Only the lines from the one containing "At what coordinates" to the end of the records belong in the copy. Reproduce them word for word and drop the pictures.

Dataset entries:
+ + + +
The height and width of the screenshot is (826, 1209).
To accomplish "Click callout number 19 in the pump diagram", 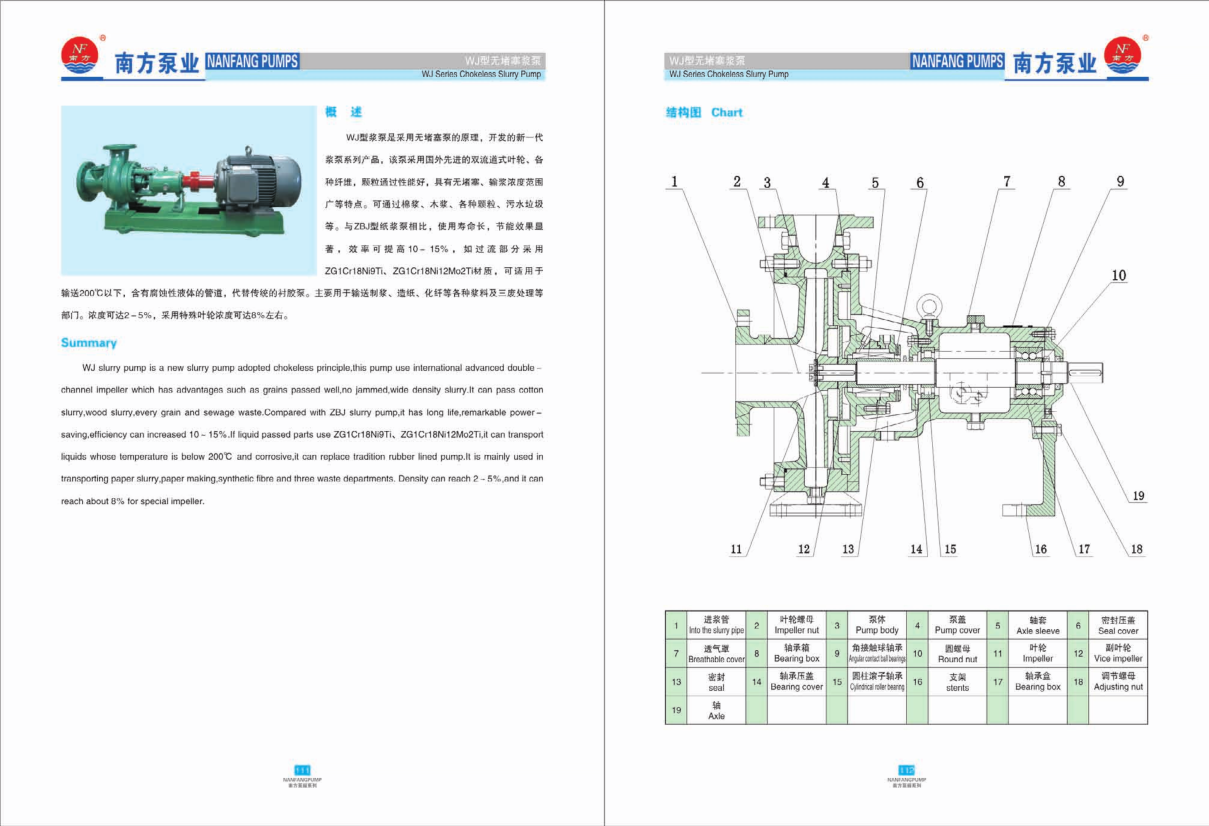I will (1137, 496).
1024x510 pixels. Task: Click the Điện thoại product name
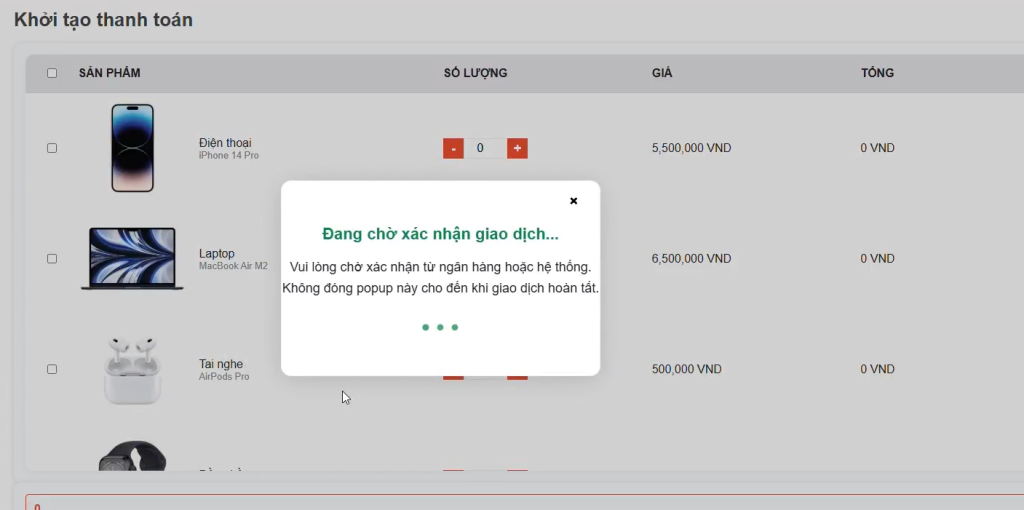pyautogui.click(x=225, y=143)
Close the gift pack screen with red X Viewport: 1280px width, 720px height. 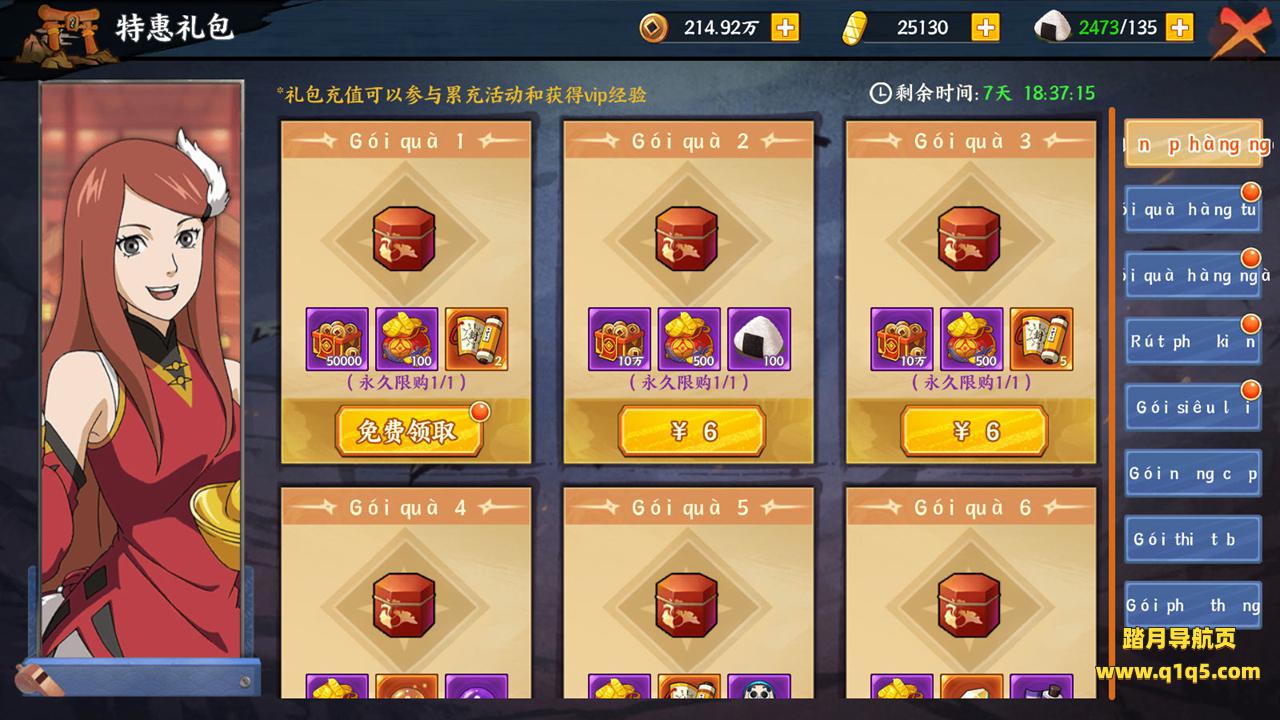coord(1246,32)
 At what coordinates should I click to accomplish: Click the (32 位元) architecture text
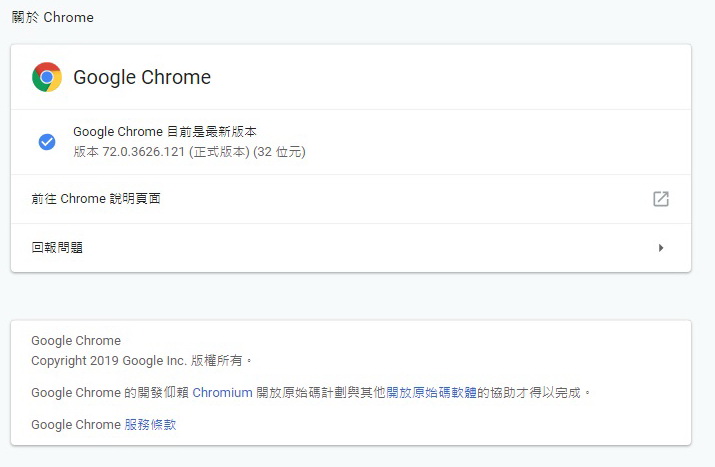(x=280, y=152)
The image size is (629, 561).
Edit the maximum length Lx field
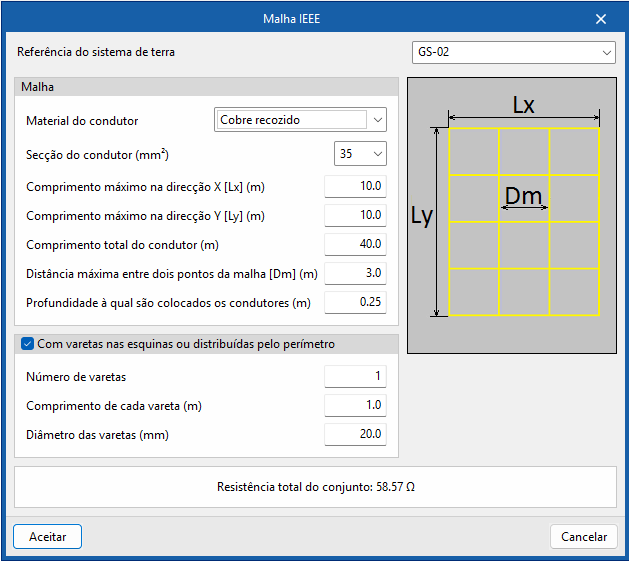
+ + + +
Response to the task:
 At what coordinates should I click to accomplish: Click the (32 位元) architecture text
(x=280, y=152)
The image size is (629, 561).
Edit the maximum length Lx field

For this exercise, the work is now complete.